The end of colonialism in the early 1960s created 55 African countries which cut arbitrarily across ethnic, cultural and traditional boundaries. They established the OAU to promote unity and solidarity on one hand, yet emphasised territorial sovereignty on the other.
This hamstrung the OAU in so far as national affairs were concerned, and helped create regional economic blocs or communities (RECs) in the mid-1970s.
RECs engendered political and economic integration. The Economic Community of West African States (ECOWAS) and the East African Community (EAC) signed agreements for the free movement of goods, services and people. There are now eight AU-recognised RECs and a number of sub-regional bodies that are actively pursuing Africa’s integration agenda.
In 1991, the Abuja Treaty established the African Economic Community (AEC), building on RECs for integration. At the 2001 OAU summit, African heads of states and government adopted the New Partnership for Africa’s Development (NEPAD) as a further vector to accelerate African economic co-operation and integration.
The summit recognised the importance of OAU input into REC programme planning and implementation. In 2002, the Constitutive Act of the AU was adopted in Lomé, Togo, formally replacing the OAU.
These milestones show that African economic integration is best pursued on a regional basis.
Rethinking Africa’s priorities is urgently called for. In this regard, Agenda 2063, a consolidated strategy for sustained political and economic integration and prosperity, was launched by African heads of state and government at the 50th anniversary of the AU in 2013.
Agenda 2063’s first 10-Year Implementation Plan (2013-2023) draws heavily on NEPAD’s experiences. Beyond these broad strokes in development priorities and programmes, African development must be translated into concrete action.
While business and consumer confidence have improved, investment, trade and productivity have not. This has a direct impact on both foreign and domestic investments in Africa, particularly in infrastructure.
As the world’s second-fastest growing region, Africa holds much promise for those willing to invest time to study our local economies and identify opportunities presented by a booming middle class with an endless appetite for consumables.
Although the Africa Report 2017 shows that virtually all countries plan large infrastructure projects and understand the need to industrialise, Africa cannot afford to be an ‘investment risk’ for infrastructure projects that advance sustainable inclusive development.

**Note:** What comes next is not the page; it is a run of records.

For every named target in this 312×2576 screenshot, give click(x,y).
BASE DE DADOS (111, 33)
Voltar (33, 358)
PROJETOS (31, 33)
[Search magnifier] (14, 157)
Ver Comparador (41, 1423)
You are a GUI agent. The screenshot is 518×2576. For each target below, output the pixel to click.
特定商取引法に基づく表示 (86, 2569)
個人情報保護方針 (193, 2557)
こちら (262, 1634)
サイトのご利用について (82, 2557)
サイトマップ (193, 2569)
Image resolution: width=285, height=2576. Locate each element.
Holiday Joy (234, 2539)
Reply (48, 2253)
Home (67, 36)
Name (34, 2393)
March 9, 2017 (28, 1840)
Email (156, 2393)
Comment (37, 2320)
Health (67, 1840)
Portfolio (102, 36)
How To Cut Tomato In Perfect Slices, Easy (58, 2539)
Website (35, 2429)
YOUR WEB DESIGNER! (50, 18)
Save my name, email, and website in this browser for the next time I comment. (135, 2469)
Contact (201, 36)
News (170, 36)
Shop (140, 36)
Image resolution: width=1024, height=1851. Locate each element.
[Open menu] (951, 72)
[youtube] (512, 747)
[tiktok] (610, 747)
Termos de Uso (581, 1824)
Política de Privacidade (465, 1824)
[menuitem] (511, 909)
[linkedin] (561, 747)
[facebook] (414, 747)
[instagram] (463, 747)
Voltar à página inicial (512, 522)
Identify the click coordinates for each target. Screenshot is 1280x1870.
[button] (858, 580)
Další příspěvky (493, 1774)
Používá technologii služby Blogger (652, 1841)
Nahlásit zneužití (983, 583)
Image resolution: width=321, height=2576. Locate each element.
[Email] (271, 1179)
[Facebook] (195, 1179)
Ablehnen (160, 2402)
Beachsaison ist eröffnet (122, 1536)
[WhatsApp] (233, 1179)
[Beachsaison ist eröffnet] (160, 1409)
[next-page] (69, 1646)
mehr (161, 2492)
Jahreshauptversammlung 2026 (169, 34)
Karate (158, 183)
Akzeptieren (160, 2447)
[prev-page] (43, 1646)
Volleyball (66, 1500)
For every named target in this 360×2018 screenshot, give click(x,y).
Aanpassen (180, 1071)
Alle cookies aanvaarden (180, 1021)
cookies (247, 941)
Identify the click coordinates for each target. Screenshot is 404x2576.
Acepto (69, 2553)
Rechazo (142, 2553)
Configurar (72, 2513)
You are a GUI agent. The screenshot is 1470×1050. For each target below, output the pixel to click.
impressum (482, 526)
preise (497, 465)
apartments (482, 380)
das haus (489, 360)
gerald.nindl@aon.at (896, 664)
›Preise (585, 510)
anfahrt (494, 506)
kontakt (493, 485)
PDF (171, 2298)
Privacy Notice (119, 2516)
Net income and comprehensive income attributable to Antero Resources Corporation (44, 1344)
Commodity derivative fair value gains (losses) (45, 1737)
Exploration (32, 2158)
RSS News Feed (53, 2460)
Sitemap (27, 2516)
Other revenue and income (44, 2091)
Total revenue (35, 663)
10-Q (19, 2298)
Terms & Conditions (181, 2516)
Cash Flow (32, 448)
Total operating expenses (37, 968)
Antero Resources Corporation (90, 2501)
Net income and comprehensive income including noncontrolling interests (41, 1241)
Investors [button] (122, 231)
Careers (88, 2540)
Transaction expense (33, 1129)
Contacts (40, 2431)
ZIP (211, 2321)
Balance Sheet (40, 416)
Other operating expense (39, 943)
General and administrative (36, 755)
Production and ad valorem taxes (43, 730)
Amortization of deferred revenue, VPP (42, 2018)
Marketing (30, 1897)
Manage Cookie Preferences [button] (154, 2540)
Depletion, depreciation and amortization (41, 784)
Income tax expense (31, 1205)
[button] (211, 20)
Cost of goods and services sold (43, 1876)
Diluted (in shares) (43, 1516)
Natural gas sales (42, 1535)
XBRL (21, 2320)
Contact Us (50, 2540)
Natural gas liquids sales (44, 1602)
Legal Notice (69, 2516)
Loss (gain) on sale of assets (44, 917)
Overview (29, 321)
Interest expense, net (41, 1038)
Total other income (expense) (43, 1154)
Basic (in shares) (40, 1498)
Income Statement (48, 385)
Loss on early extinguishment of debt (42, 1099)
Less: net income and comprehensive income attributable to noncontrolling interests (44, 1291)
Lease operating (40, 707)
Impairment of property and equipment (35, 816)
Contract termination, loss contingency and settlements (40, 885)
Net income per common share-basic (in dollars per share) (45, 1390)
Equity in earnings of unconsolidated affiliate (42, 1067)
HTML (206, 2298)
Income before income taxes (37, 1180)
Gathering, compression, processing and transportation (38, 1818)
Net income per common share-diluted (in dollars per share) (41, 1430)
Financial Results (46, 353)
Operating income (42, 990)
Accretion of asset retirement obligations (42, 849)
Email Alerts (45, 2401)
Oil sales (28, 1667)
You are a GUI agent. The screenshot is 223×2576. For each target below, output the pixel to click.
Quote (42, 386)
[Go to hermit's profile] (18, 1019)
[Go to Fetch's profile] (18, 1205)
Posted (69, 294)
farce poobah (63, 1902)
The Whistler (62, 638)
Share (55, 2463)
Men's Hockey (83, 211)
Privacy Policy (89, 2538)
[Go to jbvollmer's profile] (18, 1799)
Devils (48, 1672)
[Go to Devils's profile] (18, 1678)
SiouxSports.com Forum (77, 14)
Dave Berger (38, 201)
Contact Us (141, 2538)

To this end, the AU-NEPAD Continental Business Network (CBN) continues to de-risk infrastructure projects in order to attract financing, especially through Pension and Sovereign Wealth Funds.
In September 2017, NEPAD and the CBN initiated an Africa-led and Africa-owned campaign to increase African asset owners’ contributions to African infrastructure from approximately 1.5 percent of their assets under management (AUM) to five percent of AUM.
By using financial resources available on the continent and strengthening public-private partnerships, infrastructure investments should increase. The CBN has called for a more strategic engagement with domestic institutional investors in support of this campaign.
The AfCTA is a monumental step for Africa; another significant milestone in Africa’s integration process. However, I have to aply point out that the AfCFTA was signed in Kigali, the capital that experienced complete turmoil some 24 years ago, but is now poised to become the futuristic ‘Wakanda’.
The author is former Prime Minister of Niger and current CEO of AU’s NEPAD Agency.